YOUR GOAL:
From the line that contains "Click the SQLBot测试 app icon thumbnail" to the last line of the data, every line is to be transcribed exactly; no other line is to be included.

MATERIAL FOR THIS TASK:
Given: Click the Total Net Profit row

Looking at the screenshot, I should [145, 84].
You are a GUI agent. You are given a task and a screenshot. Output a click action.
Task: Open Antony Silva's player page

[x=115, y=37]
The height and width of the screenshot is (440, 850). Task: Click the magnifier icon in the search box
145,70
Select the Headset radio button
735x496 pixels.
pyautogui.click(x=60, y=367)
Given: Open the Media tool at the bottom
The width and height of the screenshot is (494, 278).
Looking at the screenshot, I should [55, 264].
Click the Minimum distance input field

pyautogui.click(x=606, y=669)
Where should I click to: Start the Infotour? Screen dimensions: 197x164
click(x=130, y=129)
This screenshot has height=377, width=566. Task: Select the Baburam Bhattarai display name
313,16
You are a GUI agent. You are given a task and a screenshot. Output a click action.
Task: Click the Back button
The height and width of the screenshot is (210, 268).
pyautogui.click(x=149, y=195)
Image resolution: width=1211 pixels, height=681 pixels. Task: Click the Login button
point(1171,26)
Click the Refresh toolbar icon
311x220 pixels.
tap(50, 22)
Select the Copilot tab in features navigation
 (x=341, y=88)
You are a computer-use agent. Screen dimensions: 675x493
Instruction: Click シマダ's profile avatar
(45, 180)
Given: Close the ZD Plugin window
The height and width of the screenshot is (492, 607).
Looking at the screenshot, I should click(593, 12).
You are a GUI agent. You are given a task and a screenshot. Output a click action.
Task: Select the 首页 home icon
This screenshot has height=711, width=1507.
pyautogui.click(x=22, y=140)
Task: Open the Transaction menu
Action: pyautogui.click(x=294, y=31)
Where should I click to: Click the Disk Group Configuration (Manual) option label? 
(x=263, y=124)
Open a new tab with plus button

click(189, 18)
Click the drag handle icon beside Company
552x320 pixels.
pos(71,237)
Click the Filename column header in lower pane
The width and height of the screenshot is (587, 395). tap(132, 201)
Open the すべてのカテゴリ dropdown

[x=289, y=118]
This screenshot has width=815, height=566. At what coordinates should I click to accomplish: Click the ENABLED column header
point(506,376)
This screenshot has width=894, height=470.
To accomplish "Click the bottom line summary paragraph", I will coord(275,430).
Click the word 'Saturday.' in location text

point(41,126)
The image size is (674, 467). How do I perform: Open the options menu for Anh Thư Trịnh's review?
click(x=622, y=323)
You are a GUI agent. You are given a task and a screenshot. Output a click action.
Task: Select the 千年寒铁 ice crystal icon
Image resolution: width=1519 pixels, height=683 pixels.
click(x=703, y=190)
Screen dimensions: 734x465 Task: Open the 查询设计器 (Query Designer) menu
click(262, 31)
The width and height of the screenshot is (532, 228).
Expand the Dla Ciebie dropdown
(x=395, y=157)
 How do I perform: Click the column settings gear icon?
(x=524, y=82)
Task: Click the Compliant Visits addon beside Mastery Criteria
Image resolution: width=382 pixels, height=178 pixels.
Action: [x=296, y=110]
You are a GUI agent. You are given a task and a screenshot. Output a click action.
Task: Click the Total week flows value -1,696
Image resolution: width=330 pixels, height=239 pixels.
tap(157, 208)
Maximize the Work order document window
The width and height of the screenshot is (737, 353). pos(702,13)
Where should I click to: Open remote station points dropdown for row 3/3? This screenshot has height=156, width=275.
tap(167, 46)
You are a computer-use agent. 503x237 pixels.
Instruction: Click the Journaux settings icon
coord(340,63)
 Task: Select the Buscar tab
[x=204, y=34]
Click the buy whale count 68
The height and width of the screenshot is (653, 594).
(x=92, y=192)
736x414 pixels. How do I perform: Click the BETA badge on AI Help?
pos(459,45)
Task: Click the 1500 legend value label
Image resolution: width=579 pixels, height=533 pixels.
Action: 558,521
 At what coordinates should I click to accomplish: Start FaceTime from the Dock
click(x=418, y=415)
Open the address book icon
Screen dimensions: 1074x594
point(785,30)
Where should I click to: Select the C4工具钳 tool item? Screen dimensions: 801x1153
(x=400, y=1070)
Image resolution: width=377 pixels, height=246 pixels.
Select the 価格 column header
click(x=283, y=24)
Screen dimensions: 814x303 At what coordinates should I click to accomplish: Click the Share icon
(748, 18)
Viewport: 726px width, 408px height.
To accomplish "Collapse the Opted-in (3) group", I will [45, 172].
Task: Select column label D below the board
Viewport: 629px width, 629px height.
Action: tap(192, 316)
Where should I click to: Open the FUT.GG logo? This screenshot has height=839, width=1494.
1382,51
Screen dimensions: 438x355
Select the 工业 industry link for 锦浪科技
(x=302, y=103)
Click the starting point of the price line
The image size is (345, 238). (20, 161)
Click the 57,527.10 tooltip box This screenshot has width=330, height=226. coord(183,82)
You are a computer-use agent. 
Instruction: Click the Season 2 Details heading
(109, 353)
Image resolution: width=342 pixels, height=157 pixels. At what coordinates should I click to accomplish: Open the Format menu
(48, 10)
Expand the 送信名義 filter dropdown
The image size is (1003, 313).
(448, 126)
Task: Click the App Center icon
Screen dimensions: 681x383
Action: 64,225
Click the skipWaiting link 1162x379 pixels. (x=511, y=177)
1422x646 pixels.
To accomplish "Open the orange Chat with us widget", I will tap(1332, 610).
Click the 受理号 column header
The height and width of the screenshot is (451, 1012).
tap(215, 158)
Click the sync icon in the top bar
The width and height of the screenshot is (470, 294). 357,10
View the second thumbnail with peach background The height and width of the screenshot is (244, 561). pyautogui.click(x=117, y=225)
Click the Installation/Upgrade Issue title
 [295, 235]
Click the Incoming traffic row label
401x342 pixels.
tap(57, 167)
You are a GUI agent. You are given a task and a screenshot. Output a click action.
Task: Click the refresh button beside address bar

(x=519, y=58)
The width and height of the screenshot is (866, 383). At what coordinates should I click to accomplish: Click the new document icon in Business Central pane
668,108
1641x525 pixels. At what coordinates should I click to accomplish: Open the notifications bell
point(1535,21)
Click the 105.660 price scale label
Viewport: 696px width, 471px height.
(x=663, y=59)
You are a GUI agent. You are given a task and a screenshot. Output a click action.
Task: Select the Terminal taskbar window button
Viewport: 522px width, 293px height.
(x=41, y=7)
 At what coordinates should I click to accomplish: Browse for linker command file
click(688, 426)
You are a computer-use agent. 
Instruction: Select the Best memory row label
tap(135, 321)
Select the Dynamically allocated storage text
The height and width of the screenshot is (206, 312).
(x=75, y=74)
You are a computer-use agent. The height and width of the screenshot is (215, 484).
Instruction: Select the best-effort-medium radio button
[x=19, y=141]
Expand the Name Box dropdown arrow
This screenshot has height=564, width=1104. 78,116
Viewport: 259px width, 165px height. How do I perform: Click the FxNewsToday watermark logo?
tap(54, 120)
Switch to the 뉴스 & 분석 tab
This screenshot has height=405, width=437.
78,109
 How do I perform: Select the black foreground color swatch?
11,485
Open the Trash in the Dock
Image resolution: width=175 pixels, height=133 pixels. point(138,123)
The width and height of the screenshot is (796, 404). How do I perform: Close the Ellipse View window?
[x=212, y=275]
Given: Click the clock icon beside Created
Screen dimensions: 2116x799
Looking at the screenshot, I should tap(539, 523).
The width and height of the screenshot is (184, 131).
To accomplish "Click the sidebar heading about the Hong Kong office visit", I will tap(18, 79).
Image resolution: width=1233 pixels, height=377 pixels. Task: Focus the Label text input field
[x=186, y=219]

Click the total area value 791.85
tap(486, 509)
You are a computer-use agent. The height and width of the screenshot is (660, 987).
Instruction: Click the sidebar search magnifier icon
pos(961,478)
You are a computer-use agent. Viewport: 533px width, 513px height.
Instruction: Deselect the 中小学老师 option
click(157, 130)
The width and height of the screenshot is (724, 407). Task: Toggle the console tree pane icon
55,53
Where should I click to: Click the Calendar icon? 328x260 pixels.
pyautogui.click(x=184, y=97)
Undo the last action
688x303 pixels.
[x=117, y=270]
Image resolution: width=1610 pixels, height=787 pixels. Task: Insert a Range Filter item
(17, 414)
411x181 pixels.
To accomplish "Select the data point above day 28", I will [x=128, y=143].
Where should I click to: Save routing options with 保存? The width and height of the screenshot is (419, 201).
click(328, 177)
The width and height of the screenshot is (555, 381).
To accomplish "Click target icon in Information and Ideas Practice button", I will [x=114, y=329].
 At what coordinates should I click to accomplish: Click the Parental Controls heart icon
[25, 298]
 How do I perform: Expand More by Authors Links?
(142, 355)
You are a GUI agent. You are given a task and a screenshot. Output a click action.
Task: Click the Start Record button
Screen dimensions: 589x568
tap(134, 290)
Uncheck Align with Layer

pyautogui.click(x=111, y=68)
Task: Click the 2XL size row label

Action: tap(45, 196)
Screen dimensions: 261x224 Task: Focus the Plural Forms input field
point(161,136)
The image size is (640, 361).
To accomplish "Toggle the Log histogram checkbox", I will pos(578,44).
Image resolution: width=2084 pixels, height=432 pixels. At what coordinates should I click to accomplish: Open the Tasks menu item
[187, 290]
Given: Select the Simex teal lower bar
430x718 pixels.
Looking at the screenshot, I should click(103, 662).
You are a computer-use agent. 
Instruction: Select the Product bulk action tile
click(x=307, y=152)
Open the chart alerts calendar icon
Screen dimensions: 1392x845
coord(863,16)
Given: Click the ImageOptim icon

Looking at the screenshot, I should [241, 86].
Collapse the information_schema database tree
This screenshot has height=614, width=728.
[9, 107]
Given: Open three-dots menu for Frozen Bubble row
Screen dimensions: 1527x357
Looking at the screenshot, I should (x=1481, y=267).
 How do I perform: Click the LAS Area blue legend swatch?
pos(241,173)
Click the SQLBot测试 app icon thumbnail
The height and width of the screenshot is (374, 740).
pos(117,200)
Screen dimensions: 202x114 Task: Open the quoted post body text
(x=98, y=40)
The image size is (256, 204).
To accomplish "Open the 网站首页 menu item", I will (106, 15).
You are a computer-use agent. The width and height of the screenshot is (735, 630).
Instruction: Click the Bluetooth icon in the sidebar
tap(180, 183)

WRITTEN RESPONSE:
Click the SQLBot测试 app icon thumbnail
The height and width of the screenshot is (374, 740).
pos(117,200)
Screen dimensions: 202x114 Task: Open the quoted post body text
(x=98, y=40)
The image size is (256, 204).
To accomplish "Open the 网站首页 menu item", I will (106, 15).
You are a computer-use agent. The width and height of the screenshot is (735, 630).
Instruction: Click the Bluetooth icon in the sidebar
tap(180, 183)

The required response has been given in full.